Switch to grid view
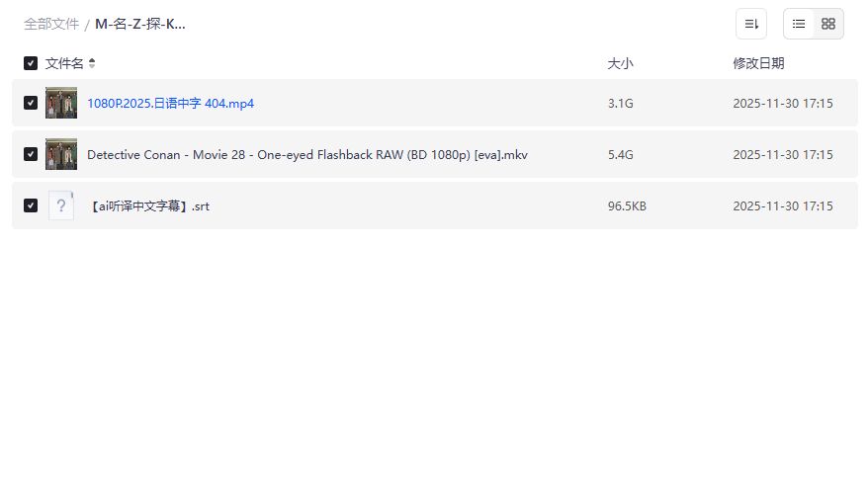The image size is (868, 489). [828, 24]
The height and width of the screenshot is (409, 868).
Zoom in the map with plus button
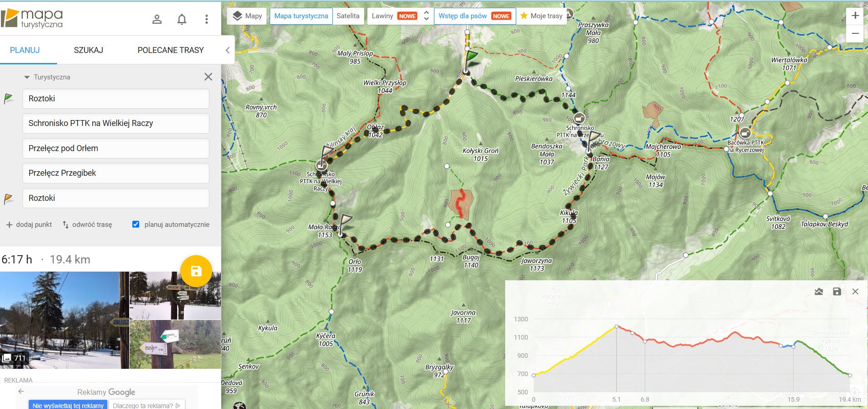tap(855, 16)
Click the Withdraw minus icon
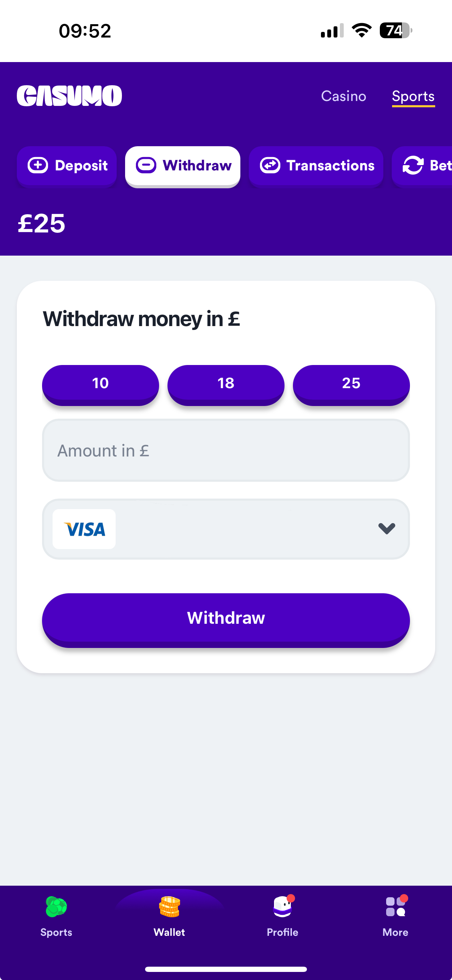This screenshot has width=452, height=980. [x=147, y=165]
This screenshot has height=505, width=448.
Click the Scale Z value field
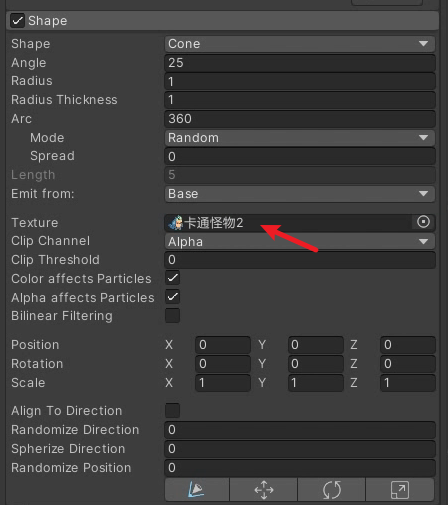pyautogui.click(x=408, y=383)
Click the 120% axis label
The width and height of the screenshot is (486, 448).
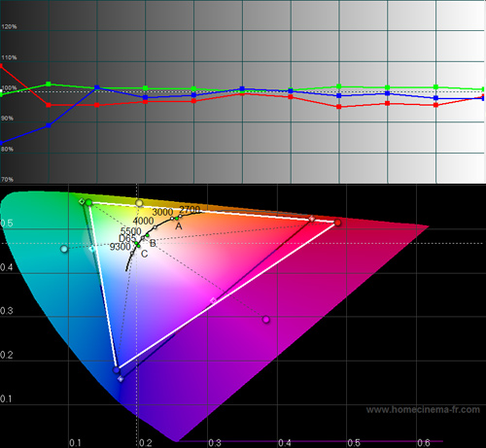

### WHAT YOU HAVE TO DO
Restate each entry verbatim and skip every image.

### COMPLETED EXERCISE
Switch to grid view
The image size is (868, 489). [828, 24]
The height and width of the screenshot is (409, 868).
Zoom in the map with plus button
tap(855, 16)
Click the Withdraw minus icon
This screenshot has width=452, height=980. [x=147, y=165]
This screenshot has height=505, width=448.
Click the Scale Z value field
pyautogui.click(x=408, y=383)
Click the 120% axis label
The width and height of the screenshot is (486, 448).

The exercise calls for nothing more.